(Stored records)
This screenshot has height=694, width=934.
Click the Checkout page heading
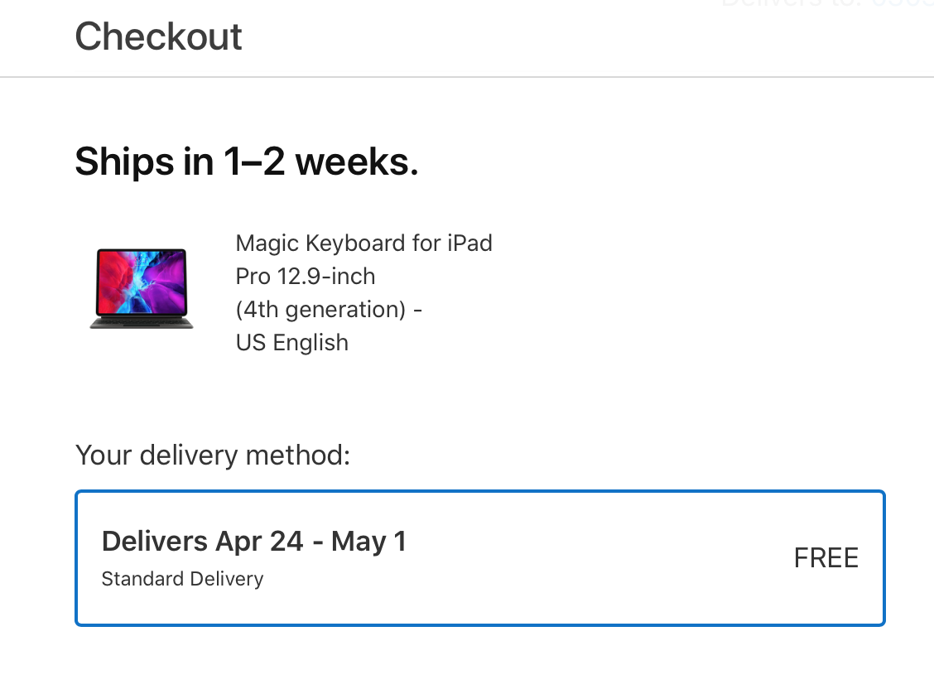point(158,36)
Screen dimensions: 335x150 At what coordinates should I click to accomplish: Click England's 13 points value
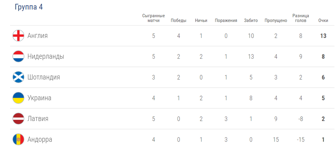pos(323,36)
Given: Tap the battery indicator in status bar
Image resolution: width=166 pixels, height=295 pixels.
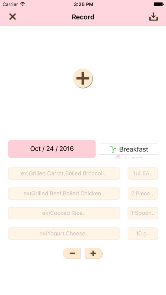Looking at the screenshot, I should [159, 4].
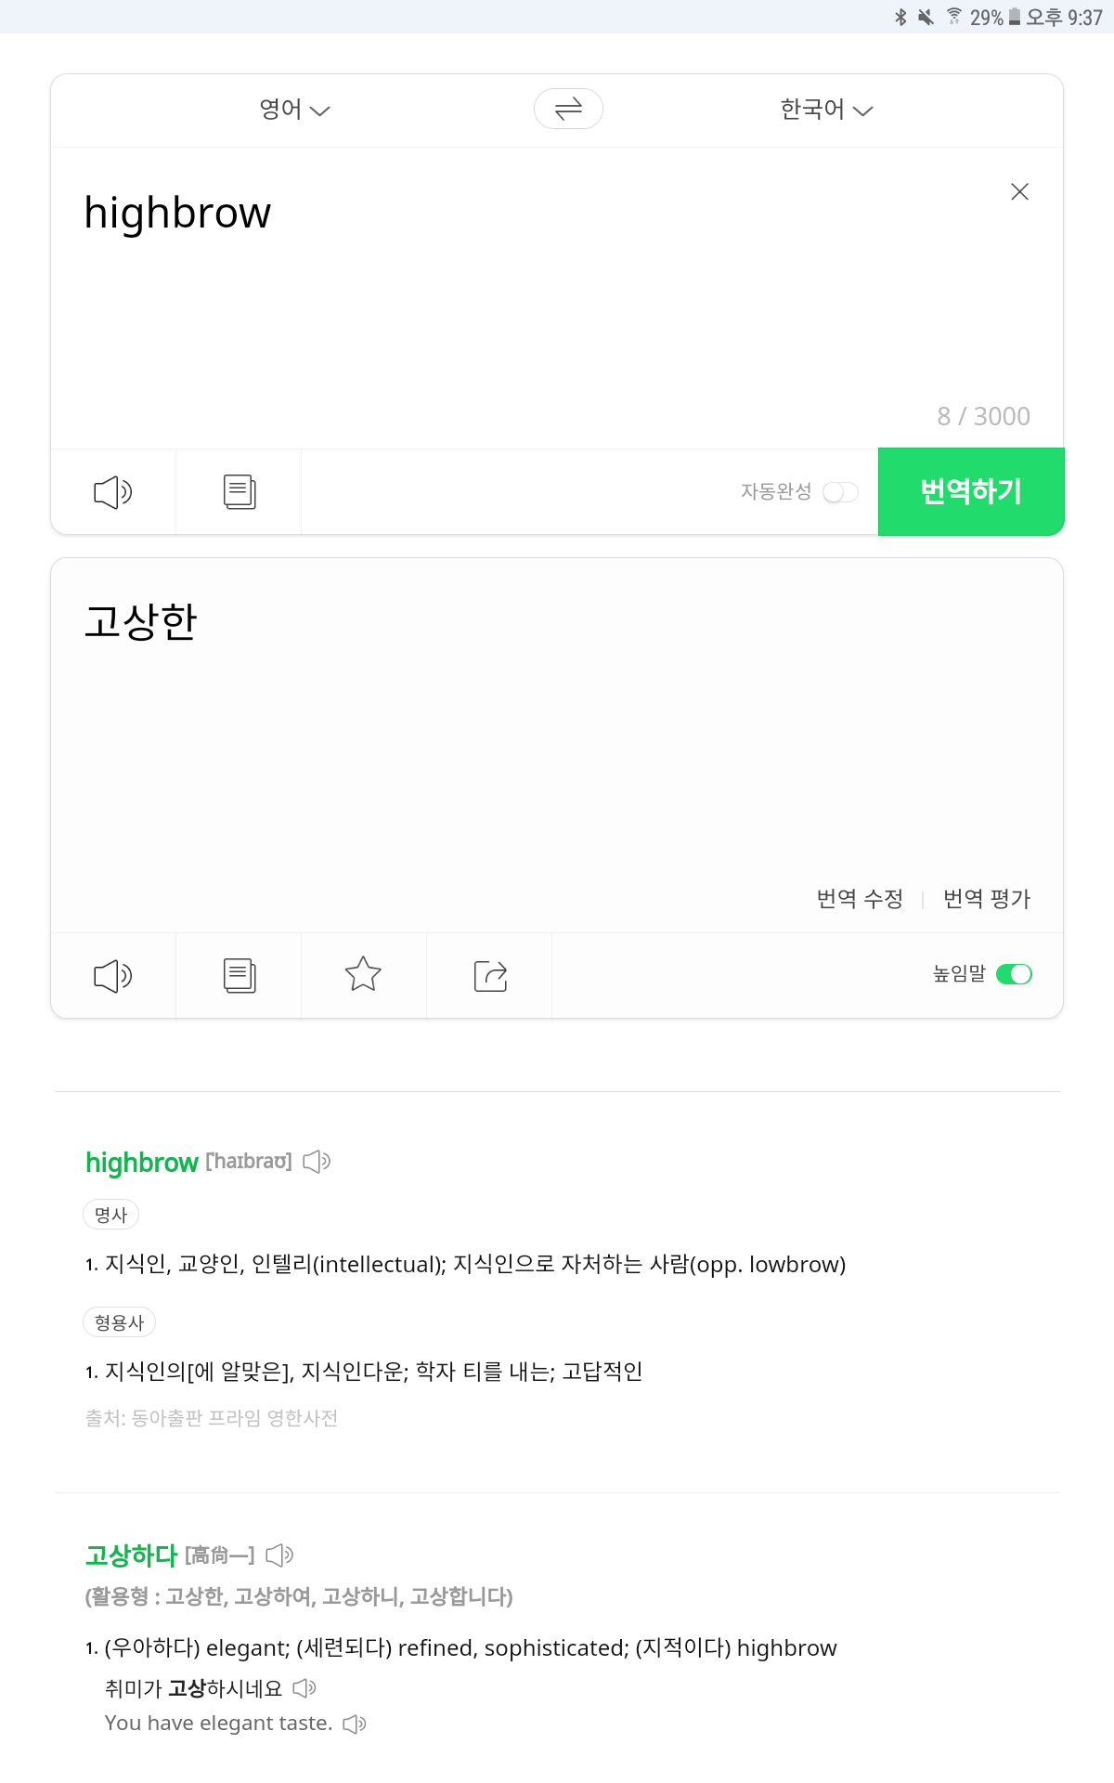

• DIRECTIONS FOR THIS TASK
Return word for word the line bearing "Image resolution: width=166" and every later line of the entries, but none of the pictures.

• OUTPUT
Image resolution: width=166 pixels, height=295 pixels.
Looking at the screenshot, I should [159, 4].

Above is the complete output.